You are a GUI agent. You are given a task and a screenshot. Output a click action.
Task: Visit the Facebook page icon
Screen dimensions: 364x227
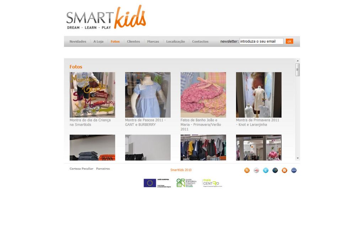coord(294,171)

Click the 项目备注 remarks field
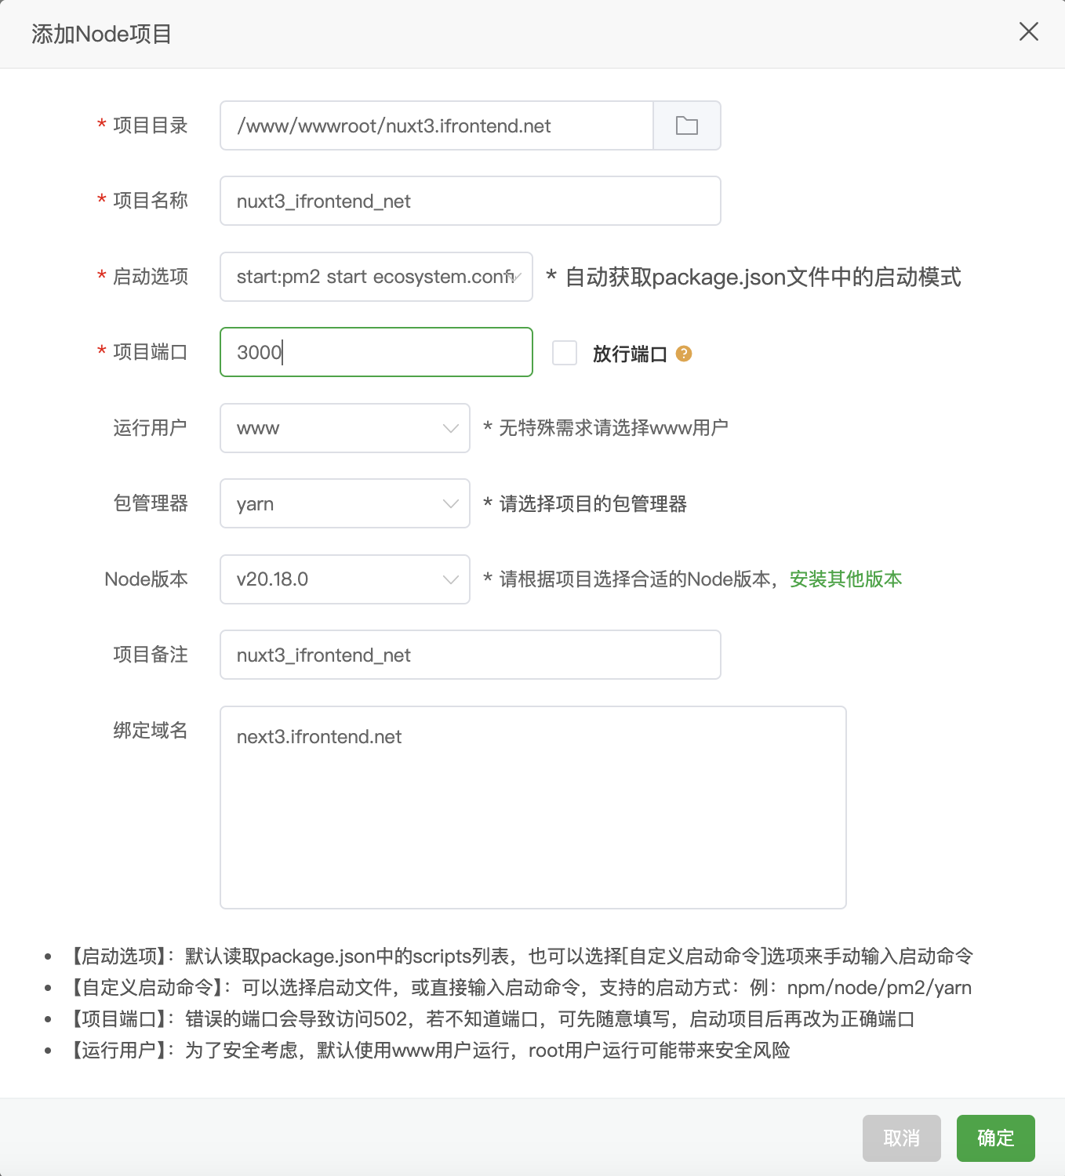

__Aim__
Repeat every line of these items, requests included, multiplying each coordinate in the answers by 0.8 and rounding to whole numbers, with halves rounded up. Leave the pictures out.

__Task response__
You are a GUI agent. You are given a task and a screenshot. Output a click action.
Task: Visit the Facebook page icon
Screen dimensions: 364x227
coord(235,137)

Click the 项目备注 remarks field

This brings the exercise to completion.